Self-Guiding Tour

#30   Winnipeg Theatre Fire

At 9:56 am on Thursday, December 23, 1926, the WFD responded to an alarm of smoke coming from the roof of the Winnipeg Theatre, a structure which had stood at the site on Notre Dame Avenue (between Hargrave St. and Adelaide St.) since 1883. The first crews to respond came from fire hall #2, then located at York Avenue and Smith Street, and fire hall #1, then located on Albert Street near William Avenue. They arrived to find the brick-veneered, wood-framed structure in flames, with thick smoke billowing from its roof.

The City of Winnipeg had introduced new fire protection measures for each of its theatres months earlier. The upgrades included the installation of a sprinkler system over the stage area in front of the curtain, additional hydrants and hoses, and more exits. The Winnipeg Theatre asked city officials for a temporary exemption from the new rules because it only saw occasional use.

The first firefighters to arrive attached their hose lines to nearby hydrants and attacked the fire at its source – inside the theatre near the stage. Fanned by northwest wind, the fire spread quickly. Fire Chief John E. Buchanan arrived at the scene and noticing the building’s exterior walls were unstable and buckling, ordered all firefighters out. Buchanan would risk no lives attempting to save what had become a derelict building.

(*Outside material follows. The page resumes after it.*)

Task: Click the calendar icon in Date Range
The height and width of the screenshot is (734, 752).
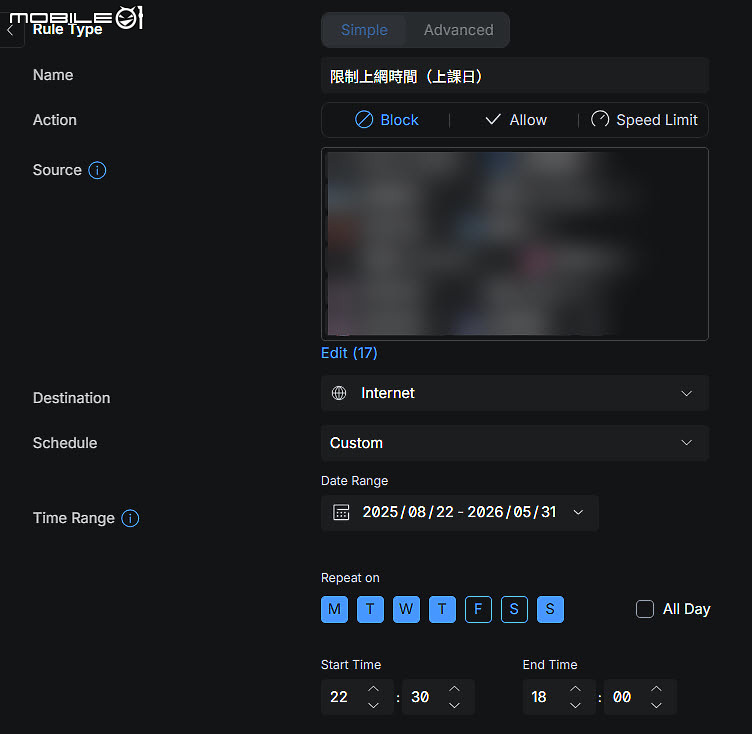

As firefighters backed their hose lines out, the east wall and canopy on the Adelaide Street side of the theatre collapsed without warning.

Hosemen Donald Melville (age 41), Robert Stewart (37), Robert Shearer (33) were killed by falling debris. Arthur Smith (38), Chief Buchanan’s personal driver, died of his injuries that night in the hospital. Nine other firefighters were injured.

With permission from their families, the four men were laid to rest side-by-side at Elmwood Cemetery after a standing-room[1]only funeral at St. Giles United Church on Burrows Avenue.

The Winnipeg Theatre was destroyed. The cause of the fire was never established.

A 1927 inquest into the tragedy recommended closer cooperation between the fire department and the city’s fire prevention and building inspector’s office.

The fire was the worst loss of life in the history of the Winnipeg Fire Department.